The package maintains high code quality standards:

```bash
# Linting and formatting
uv run ruff check          # Check for issues
uv run ruff check --fix    # Auto-fix issues
uv run ruff format         # Format code

# Type checking
uv run mypy src/

# Run tests
uv run pytest
```

### Adding New Backends

1. **Define Types**: Determine ResponseType and ConditionType for your backend
2. **Implement Engine**: Create class extending `BaseEngine[ResponseType, ConditionType]`
3. **Add to Factory**: Update `Backend` enum and `get_engine()` function
4. **Write Tests**: Follow existing test patterns
5. **Update Documentation**: Add examples and API docs

Example template:
```python
class MyEngine(BaseEngine[MyResponseType, MyConditionType]):
    def transform_conditions(self, conditions: list[Condition] | None) -> MyConditionType | None:
        # Convert generic conditions to backend format

    def transform_response(self, response: MyResponseType) -> list[SearchRow]:
        # Convert backend response to SearchRow objects

    async def run_similarity_query(...) -> MyResponseType:
        # Execute backend-specific search
```

## 💡 Examples

### Basic Usage

```python
from vector_search_mcp.engine import get_engine, Backend
from vector_search_mcp.models import Match, MatchAny

# Create engine
engine = get_engine(Backend.QDRANT)

# Simple search
results = await engine.semantic_search(
    embedding=[0.1, 0.2, 0.3, 0.4, 0.5],
    collection="documents",
    limit=10
)

for result in results:
    print(f"Score: {result.score:.3f} - {result.payload['text'][:50]}...")
```

### Advanced Filtering

```python
# Complex conditions
conditions = [
    Match(key="category", value="technology"),
    MatchAny(key="language", any=["python", "rust", "go"]),
    MatchExclude(key="status", exclude=["draft", "archived"])
]

results = await engine.semantic_search(
    embedding=query_vector,
    collection="tech_docs",
    limit=20,
    conditions=conditions,
    threshold=0.75  # Minimum similarity score
)
```

### Custom Backend Implementation

```python
from vector_search_mcp.engine.base_engine import BaseEngine
from vector_search_mcp.models import SearchRow, Condition

class CustomEngine(BaseEngine[dict, str]):
    """Example custom backend implementation."""

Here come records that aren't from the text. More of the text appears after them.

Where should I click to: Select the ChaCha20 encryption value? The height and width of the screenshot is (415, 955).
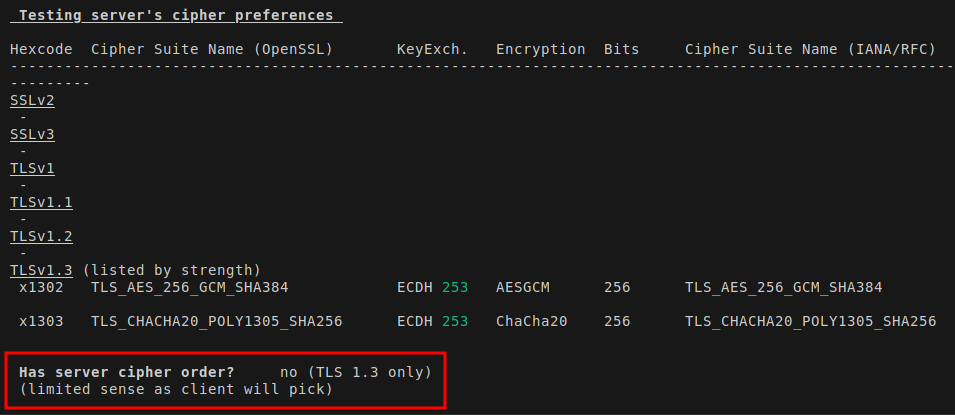pyautogui.click(x=531, y=321)
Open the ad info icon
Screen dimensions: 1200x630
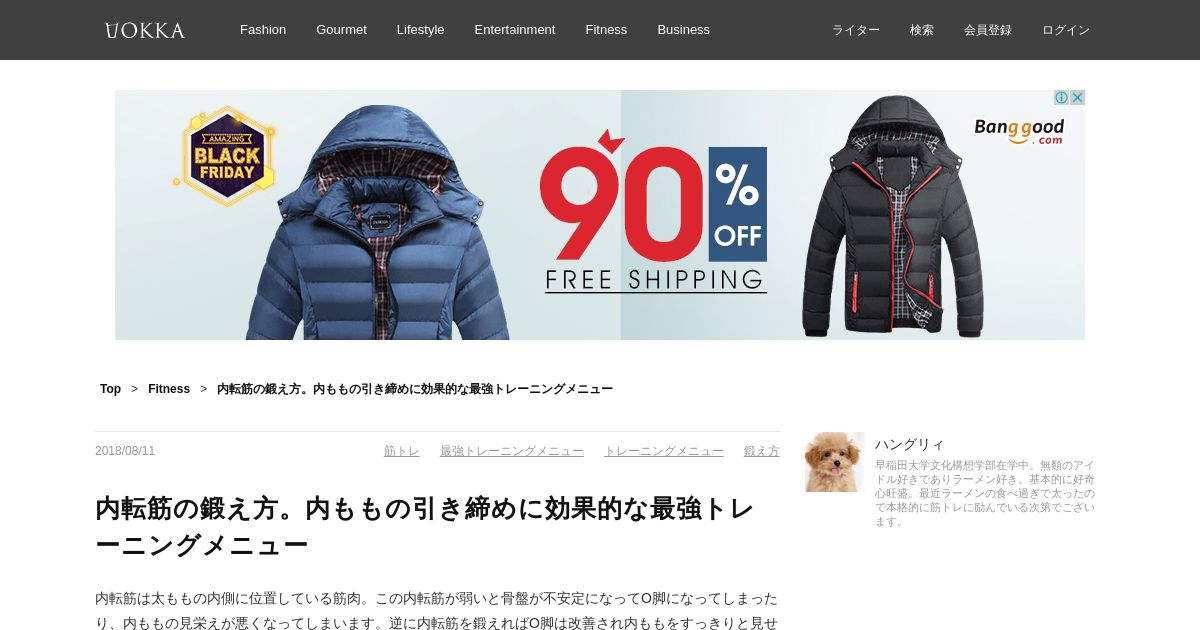(1061, 98)
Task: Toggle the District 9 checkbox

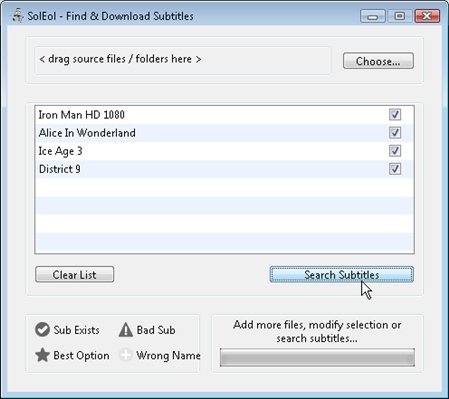Action: pos(395,169)
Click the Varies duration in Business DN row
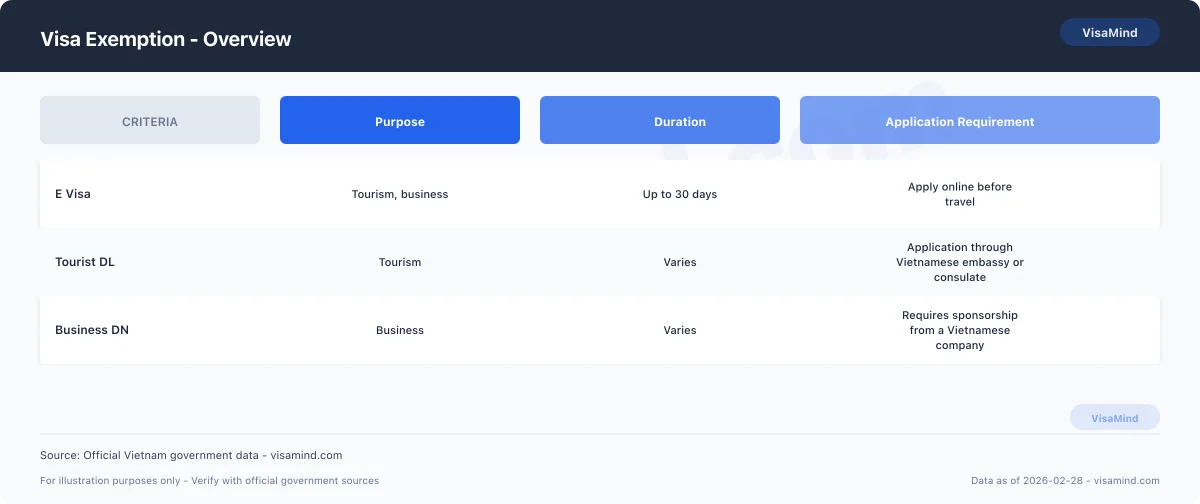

    def transform_conditions(self, conditions: list[Condition] | None) -> str | None:
        if not conditions:
            return None
        # Convert to custom query string format
        return " AND ".join([f"{c.key}:{c.value}" for c in conditions])

    def transform_response(self, response: dict) -> list[SearchRow]:
        # Convert custom response to SearchRow objects
        return [
            SearchRow(
                chunk_id=str(item['id']),
                score=item['similarity'],
                payload=item['metadata']
            )
            for item in response.get('results', [])
        ]

    async def run_similarity_query(self, embedding, collection, limit=10,
                                 conditions=None, threshold=None) -> dict:
        # Custom backend API call
        return await self.custom_client.search(
            vector=embedding,
            index=collection,
            limit=limit,
            filter=conditions,
            min_score=threshold
        )
```

### MCP Server Integration

```python
# Start the MCP server
from vector_search_mcp import run

# With Server-Sent Events (web-based clients)
run("sse")

# With stdio (terminal/CLI clients)
run("stdio")
```

---

## 📚 Additional Resources

- **Source Code**: Fully documented with comprehensive docstrings
- **Test Suite**: Located in `tests/test_engine/` with detailed README
- **Type Definitions**: All public APIs have complete type annotations
- **Examples**: See `examples/` directory (if available) for more use cases

This documentation covers the current state of the Vector Search MCP package. The architecture is designed for extensibility, type safety, and production use.